Recorded information:
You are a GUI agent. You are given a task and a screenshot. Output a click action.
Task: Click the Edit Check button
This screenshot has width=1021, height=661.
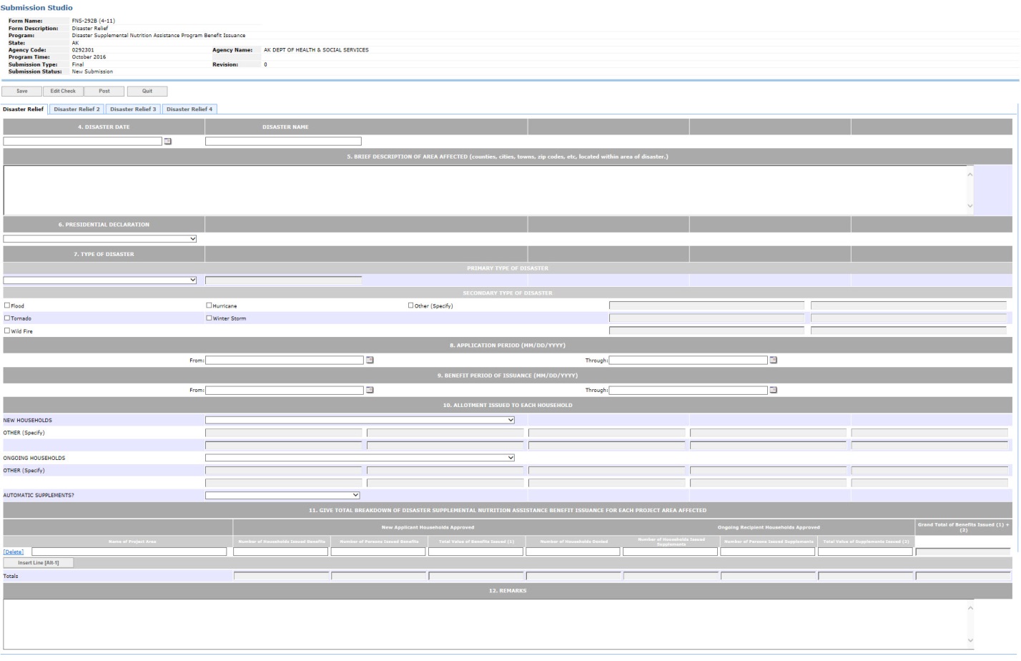(x=63, y=92)
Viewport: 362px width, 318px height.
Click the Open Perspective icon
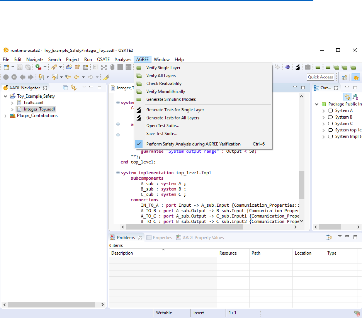(344, 77)
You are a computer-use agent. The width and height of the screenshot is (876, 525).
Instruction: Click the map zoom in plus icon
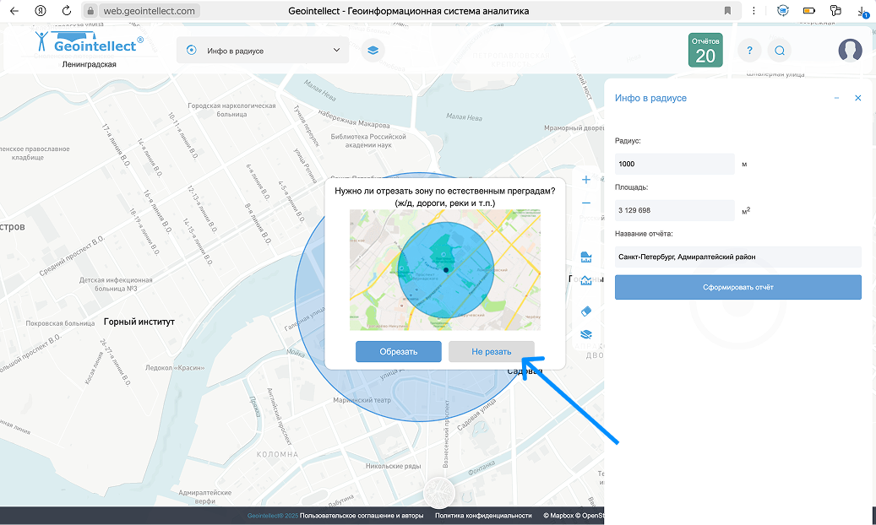click(586, 180)
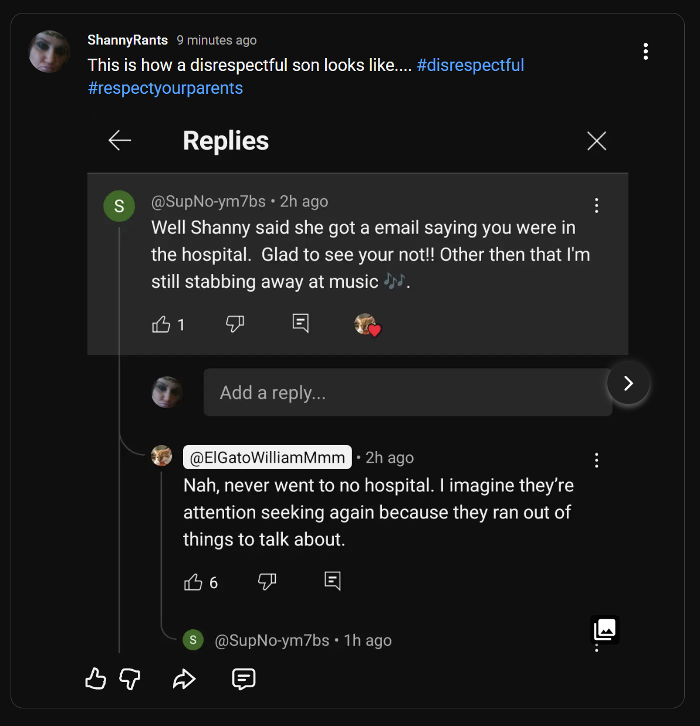Open post options three-dot menu at top
This screenshot has width=700, height=726.
tap(645, 52)
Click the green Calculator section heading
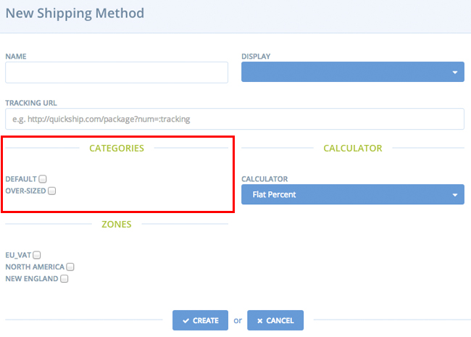Screen dimensions: 471x337 (353, 148)
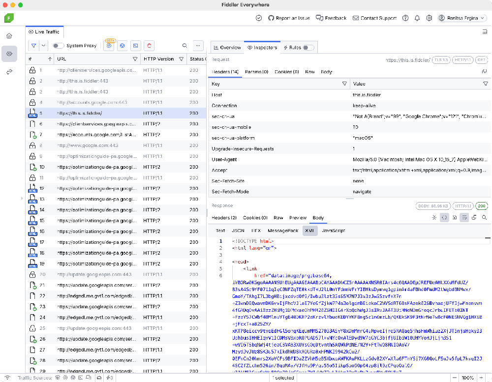Expand the filter dropdown arrow
Screen dimensions: 492x382
point(44,46)
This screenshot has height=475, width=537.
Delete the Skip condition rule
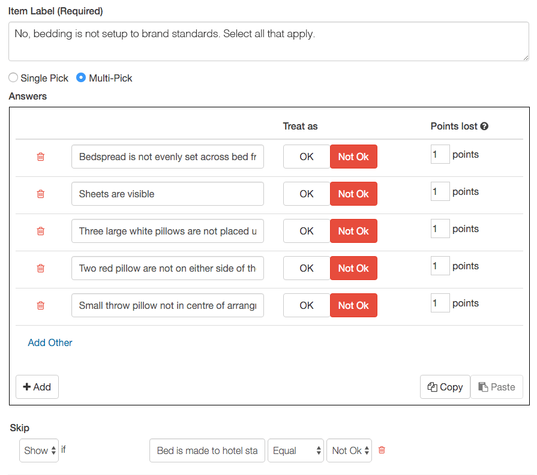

Problem statement:
Transcribe only the lines from the one holding "This screenshot has width=1021, height=661." through the last line of the listing above, inclusive, and do not include the pictures.

Finished task:
This screenshot has width=1021, height=661.
(x=63, y=92)
Viewport: 362px width, 318px height.
Click the Open Perspective icon
(344, 77)
You are a computer-use agent. The width and height of the screenshot is (876, 525).
Instruction: Click the map zoom in plus icon
click(586, 180)
Open post options three-dot menu at top
This screenshot has width=700, height=726.
tap(645, 52)
Click the green Calculator section heading
Screen dimensions: 471x337 (353, 148)
Expand the filter dropdown arrow
Screen dimensions: 492x382
point(44,46)
This screenshot has height=475, width=537.
Delete the Skip condition rule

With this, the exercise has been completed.